Module manubot.cite.cite_command

View Source
import argparse

import json

import logging

import pathlib

import subprocess

import sys

from manubot.cite.citations import Citations

from manubot.pandoc.util import get_pandoc_info

from manubot.util import shlex_join

# For manubot cite, infer --format from --output filename extensions

extension_to_format = {

    ".json": "csljson",

    ".yaml": "cslyaml",

    ".yml": "cslyaml",

    ".txt": "plain",

    ".md": "markdown",

    ".docx": "docx",

    ".html": "html",

    ".xml": "jats",

}

def call_pandoc(metadata, path, format="plain"):

    """

    path is the path to write to.

    """

    _exit_without_pandoc()

    info = get_pandoc_info()

    _check_pandoc_version(info, metadata, format)

    metadata_block = f"---\n{json.dumps(metadata, ensure_ascii=False, indent=2)}\n...\n"

    args = [

        "pandoc",

        (

            "--citeproc"

            if info["pandoc version"] >= (2, 11)

            else "--filter=pandoc-citeproc"

        ),

        f"--output={path or '-'}",

    ]

    if format == "markdown":

        args.extend(["--to=markdown_strict-raw_html", "--wrap=none"])

    elif format == "jats":

        args.extend(["--to=jats", "--standalone"])

    elif format == "docx":

        args.extend(["--to=docx"])

    elif format == "html":

        args.extend(["--to=html"])

    elif format == "plain":

        args.extend(["--to=plain", "--wrap=none"])

        if info["pandoc version"] >= (2,):

            # Do not use ALL_CAPS for bold & underscores for italics

            # https://github.com/jgm/pandoc/issues/4834#issuecomment-412972008

            filter_path = (

                pathlib.Path(__file__)

                .joinpath("..", "plain-pandoc-filter.lua")

                .resolve()

            )

            assert filter_path.exists()

            args.append(f"--lua-filter={filter_path}")

    logging.info("call_pandoc subprocess args:\n" + shlex_join(args))

    process = subprocess.run(

        args=args,

        input=metadata_block.encode(),

    )

    process.check_returncode()

def _parse_cli_cite_args(args: argparse.Namespace):

    arg_dict = vars(args)

    # infer format from output extension

    if not args.format and args.output:

        arg_dict["format"] = extension_to_format.get(args.output.suffix)

    # default format to csljson

    if not args.format:

        arg_dict["format"] = "csljson"

    # whether to render references with Pandoc

    arg_dict["render"] = args.format not in {"csljson", "cslyaml"}

    logging.debug(f"_parse_cli_cite_args: {args}")

def cli_cite(args: argparse.Namespace):

    """

    Main function for the manubot cite command-line interface.

    Does not allow user to directly specify Pandoc's --to argument, due to

    inconsistent citation rendering by output format.
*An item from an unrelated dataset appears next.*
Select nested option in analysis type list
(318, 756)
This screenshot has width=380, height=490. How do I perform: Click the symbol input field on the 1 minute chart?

See

    https://github.com/jgm/pandoc/issues/4834

    """

    _parse_cli_cite_args(args)

    citations = Citations(

        input_ids=args.citekeys,

        infer_citekey_prefixes=args.infer_prefix,

        prune_csl_items=args.prune_csl,

        sort_csl_items=False,

    )

    citations.load_manual_references(paths=args.bibliography)
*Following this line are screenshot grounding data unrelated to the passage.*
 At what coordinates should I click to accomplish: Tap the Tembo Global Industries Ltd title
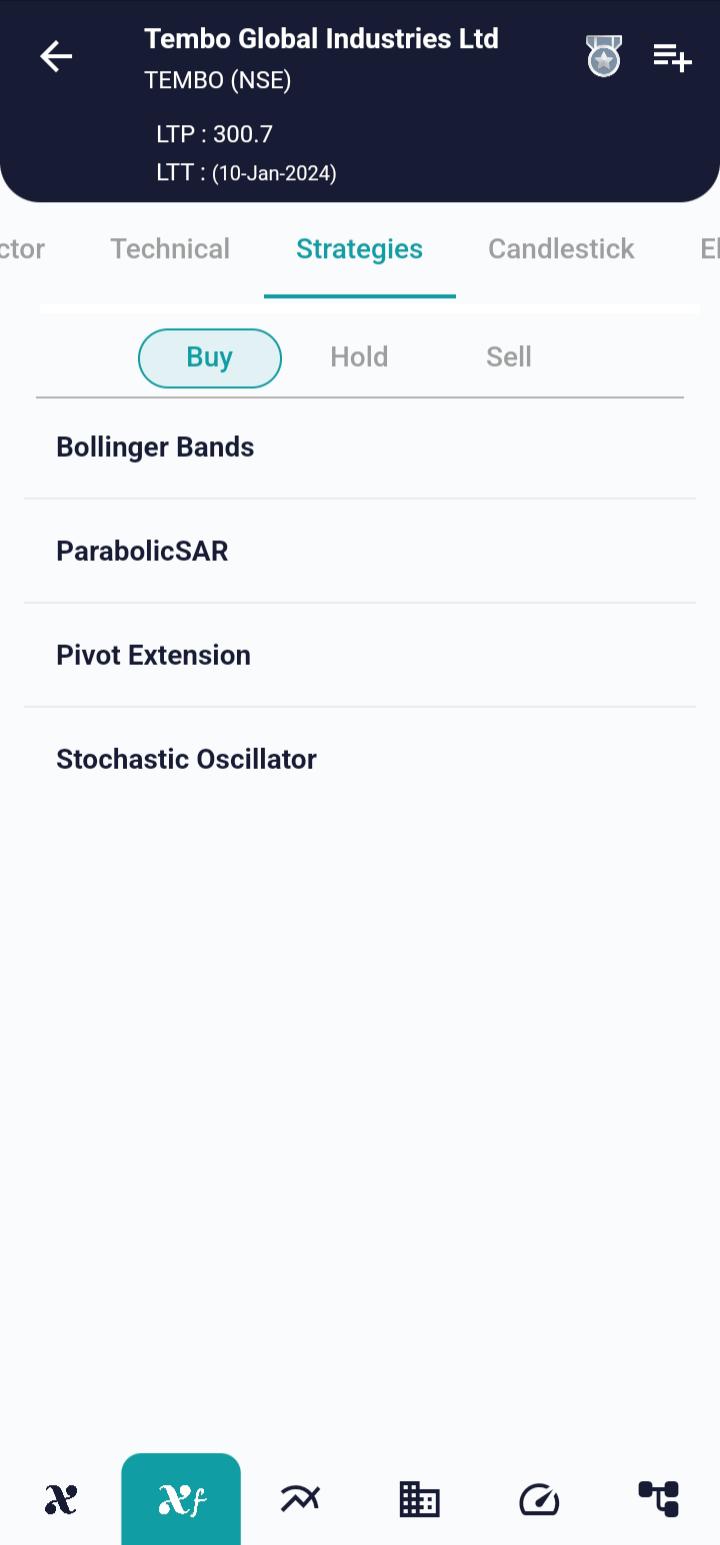click(x=321, y=39)
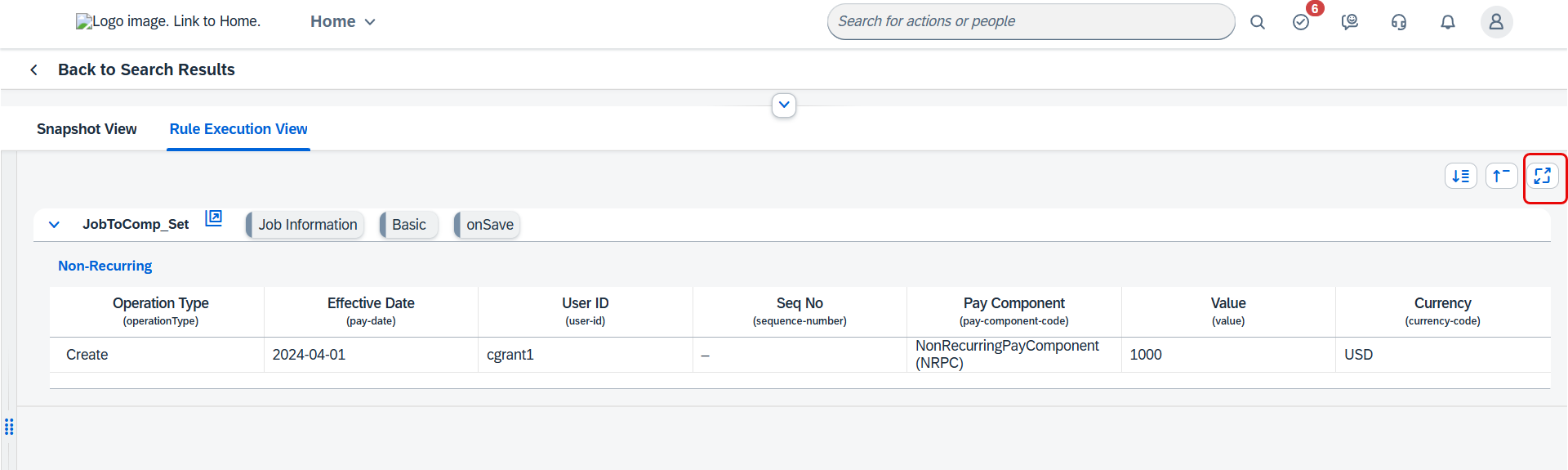Expand the header chevron button
Viewport: 1568px width, 470px height.
784,105
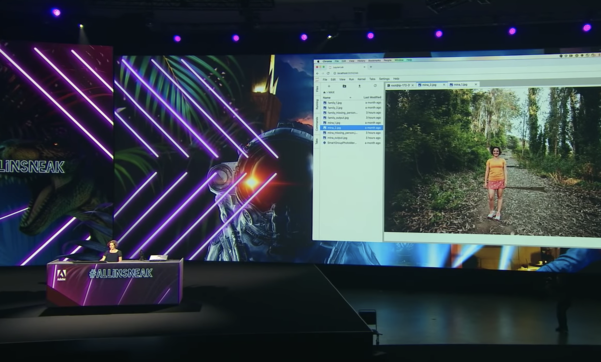Image resolution: width=601 pixels, height=362 pixels.
Task: Select family_output.jpg in file list
Action: point(352,118)
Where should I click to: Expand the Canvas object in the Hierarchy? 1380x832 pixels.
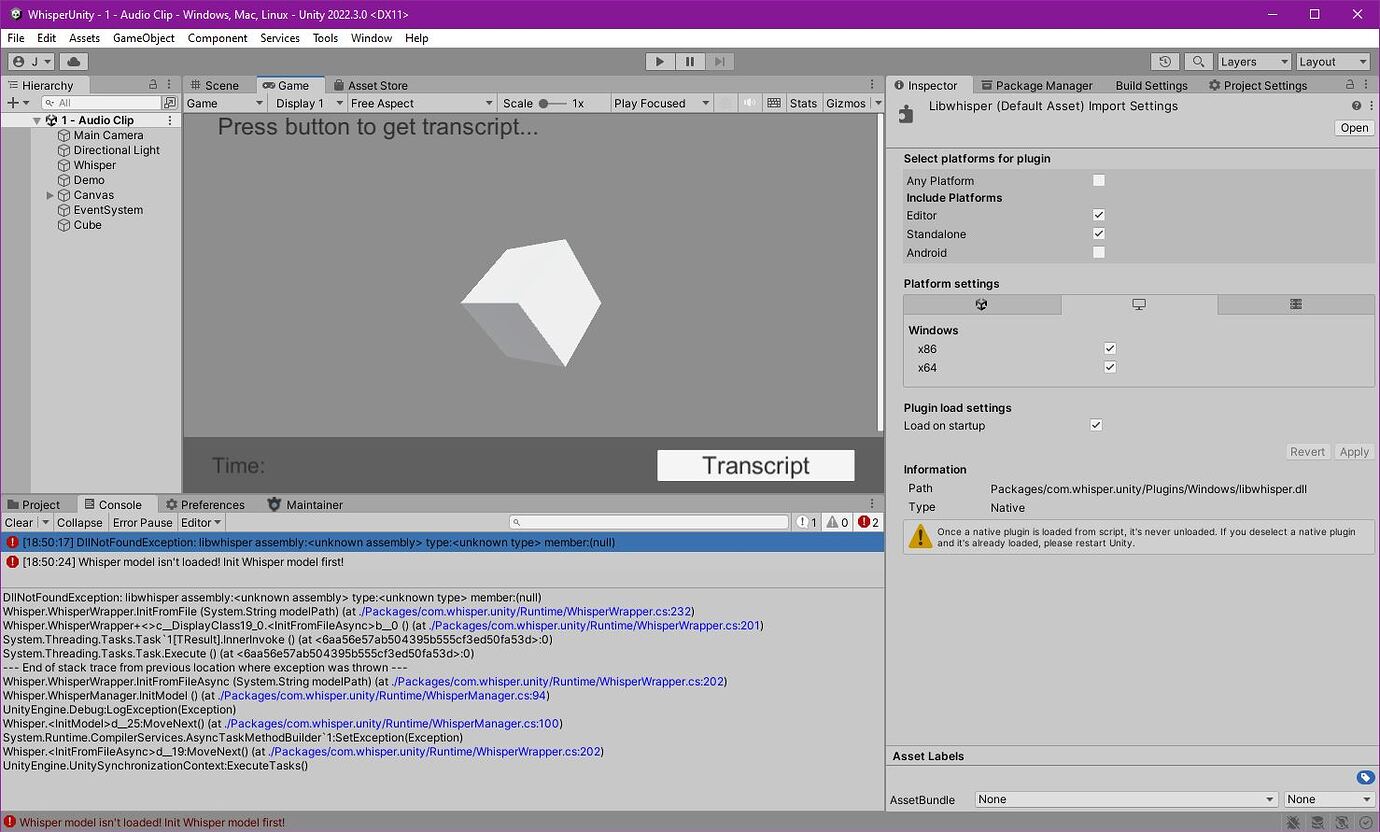[49, 195]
    citations.inspect(log_level="WARNING")

    csl_items = citations.get_csl_items()

    # output CSL data, if --render is False

    if not args.render:

        if args.format == "csljson":

            text = citations.csl_json

        elif args.format == "cslyaml":

            text = citations.csl_yaml

        else:

            raise ValueError("format must be csljson or cslyaml")

        write_file = args.output.open("wb") if args.output else sys.stdout.buffer

        with write_file:

            write_file.write(text.encode())

        return

    # use Pandoc to render references

    pandoc_metadata = {"nocite": "@*", "csl": args.csl, "references": csl_items}

    call_pandoc(metadata=pandoc_metadata, path=args.output, format=args.format)

def _exit_without_pandoc() -> None:

    """

    Given info from get_pandoc_info, exit Python if Pandoc is not available.

    """

    if get_pandoc_info()["pandoc"]:

        return

    logging.critical(

        "pandoc command not found on system. Ensure that Pandoc is installed."

    )

    raise SystemExit(1)

def _check_pandoc_version(info, metadata, format):

    """

    Given info from get_pandoc_info, check that Pandoc's version is sufficient

    to perform the citation rendering command specified by metadata and format.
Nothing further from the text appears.